Kim H, Kriebel D
University of Massachusetts Lowell, Lowell, Massachusetts, USA.
Occup Environ Med. 2009 Nov;66(11):733-9. doi: 10.1136/oem.2008.042887. Epub 2009 Aug 16.
Poisson regression is now widely used in epidemiology, but researchers do not always evaluate the potential for bias in this method when the data are overdispersed. This study used simulated data to evaluate sources of overdispersion in public health surveillance data and compare alternative statistical models for analysing such data. If count data are overdispersed, Poisson regression will not correctly estimate the variance. A model called negative binomial 2 (NB2) can correct for overdispersion, and may be preferred for analysis of count data. This paper compared the performance of Poisson and NB2 regression with simulated overdispersed injury surveillance data.
Monte Carlo simulation was used to assess the utility of the NB2 regression model as an alternative to Poisson regression for data which had several different sources of overdispersion. Simulated injury surveillance datasets were created in which an important predictor variable was omitted, as well as with an incorrect offset (denominator). The simulations evaluated the ability of Poisson regression and NB2 to correctly estimate the true determinants of injury and their confidence intervals.

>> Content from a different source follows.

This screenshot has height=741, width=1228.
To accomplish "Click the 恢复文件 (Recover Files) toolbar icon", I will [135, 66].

The NB2 model was effective in reducing overdispersion, but it could not reduce bias in point estimates which resulted from omitting a covariate which was a confounder, nor could it reduce bias from using an incorrect offset. One advantage of NB2 over Poisson for overdispersed data was that the confidence interval for a covariate was considerably wider with the former, providing an indication that the Poisson model did not fit well.
When overdispersion is detected in a Poisson regression model, the NB2 model should be fit as an alternative. If there is no longer overdispersion, then the NB2 results may be preferred. However, it is important to remember that NB2 cannot correct for bias from omitted covariates or from using an incorrect offset.

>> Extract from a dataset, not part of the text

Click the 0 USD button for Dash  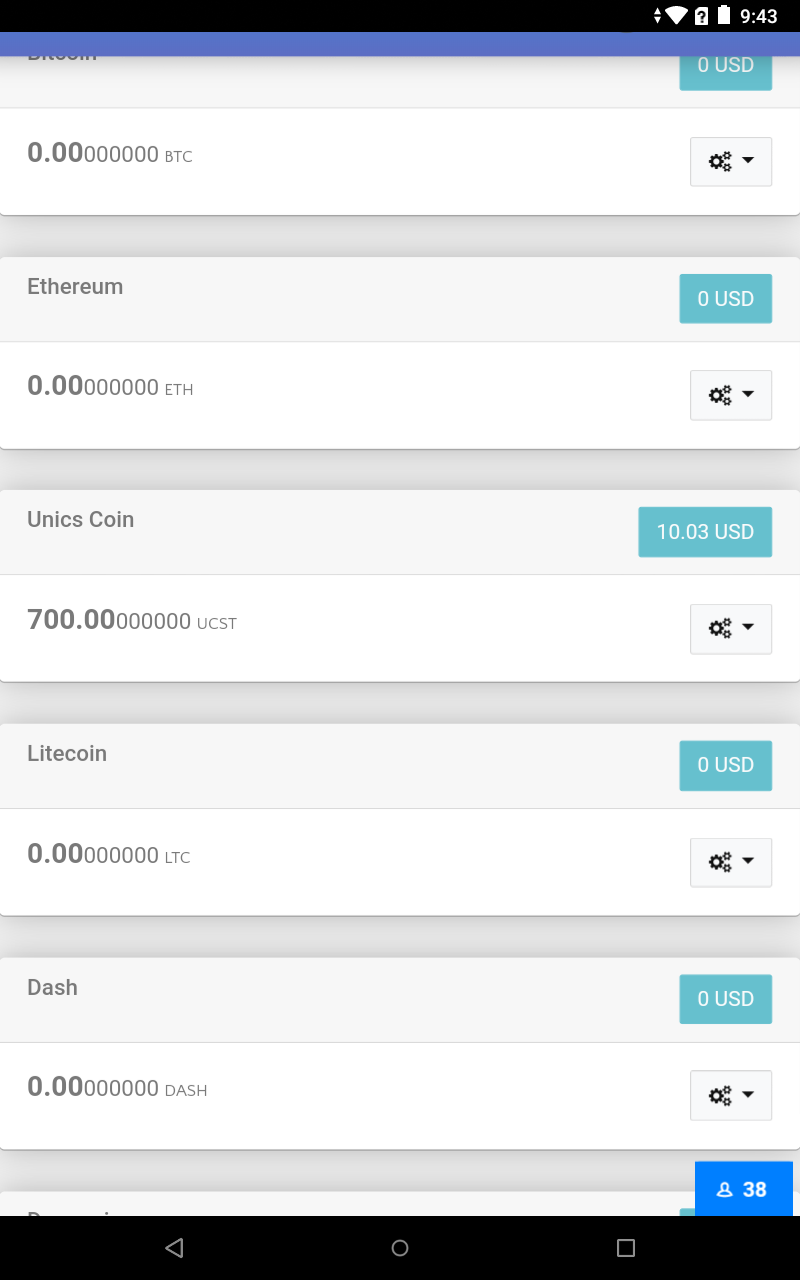click(726, 998)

泊松回归目前在流行病学中广泛应用,但当数据存在过度离散时,研究人员并不总是评估该方法中偏差的可能性。本研究使用模拟数据来评估公共卫生监测数据中过度离散的来源,并比较用于分析此类数据的替代统计模型。如果计数数据存在过度离散,泊松回归将无法正确估计方差。一种称为负二项式2(NB2)的模型可以校正过度离散,并且可能更适合用于计数数据的分析。本文比较了泊松回归和NB2回归在模拟的过度离散伤害监测数据中的性能。
采用蒙特卡罗模拟来评估NB2回归模型作为泊松回归替代方法对具有几种不同过度离散来源的数据的效用。创建模拟伤害监测数据集,其中遗漏了一个重要的预测变量,以及使用了错误的偏移量(分母)。模拟评估了泊松回归和NB2正确估计伤害的真正决定因素及其置信区间的能力。
NB2模型在减少过度离散方面有效,但它无法减少因遗漏作为混杂因素的协变量而导致的点估计偏差,也无法减少因使用错误偏移量而产生的偏差。对于过度离散数据,NB2相对于泊松回归的一个优点是,前者协变量的置信区间要宽得多,这表明泊松模型拟合不佳。
当在泊松回归模型中检测到过度离散时,应拟合NB2模型作为替代。如果不再存在过度离散,那么NB2的结果可能更可取。然而,重要的是要记住,NB2无法校正因遗漏协变量或使用错误偏移量而产生的偏差。